*** Opening of Available data ***

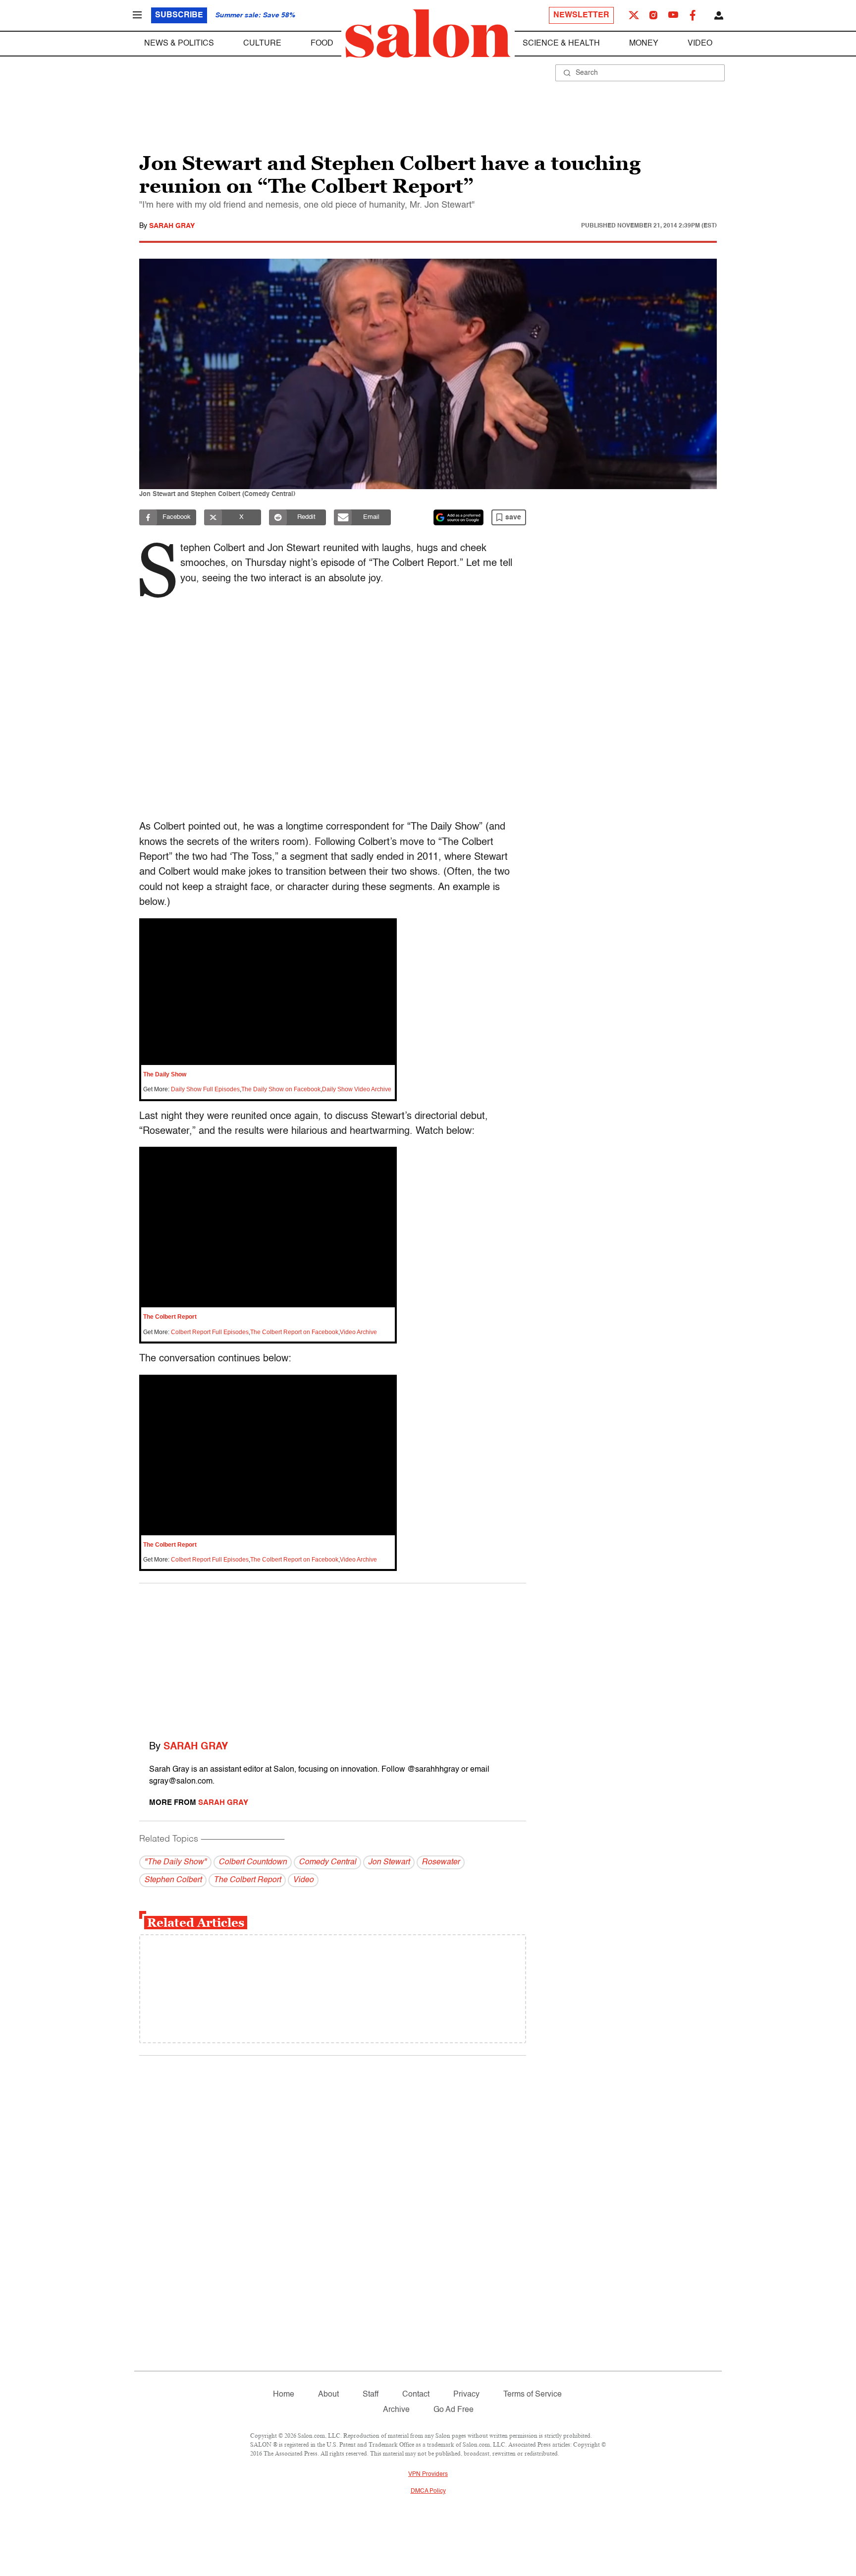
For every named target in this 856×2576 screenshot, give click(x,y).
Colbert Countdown (252, 1862)
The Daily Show (164, 1074)
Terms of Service (532, 2395)
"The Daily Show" (175, 1862)
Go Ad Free (453, 2410)
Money (643, 44)
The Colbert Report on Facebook (294, 1332)
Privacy (466, 2395)
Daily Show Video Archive (356, 1089)
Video (700, 44)
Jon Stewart (389, 1862)
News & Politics (179, 44)
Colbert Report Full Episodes (210, 1332)
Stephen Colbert (173, 1880)
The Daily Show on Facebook (281, 1089)
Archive (396, 2410)
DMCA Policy (428, 2491)
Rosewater (441, 1862)
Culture (262, 44)
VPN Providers (428, 2474)
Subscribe (179, 15)
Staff (370, 2395)
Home (283, 2395)
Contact (415, 2395)
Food (322, 44)
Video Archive (358, 1332)
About (328, 2395)
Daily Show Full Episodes (205, 1089)
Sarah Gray (172, 226)
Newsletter (581, 15)
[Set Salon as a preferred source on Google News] (458, 517)
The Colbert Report (170, 1316)
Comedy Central (327, 1862)
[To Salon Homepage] (428, 33)
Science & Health (561, 44)
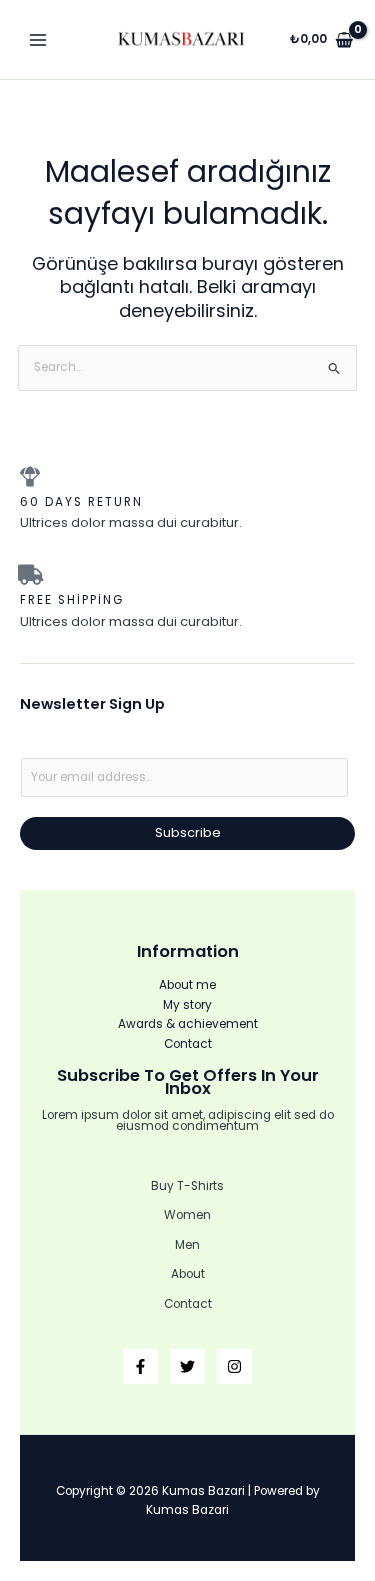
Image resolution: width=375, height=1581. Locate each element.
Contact (188, 1044)
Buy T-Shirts (187, 1186)
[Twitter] (187, 1366)
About (188, 1274)
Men (187, 1245)
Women (187, 1215)
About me (187, 985)
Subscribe (188, 832)
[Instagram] (234, 1366)
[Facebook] (140, 1366)
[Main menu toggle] (38, 39)
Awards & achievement (188, 1024)
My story (187, 1005)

*** Close of Available data ***

• **Exercise instructions**: Determine the number of lines in the entries above where the string "Video" appears. Answer with the number alone.

• **Solution below**: 3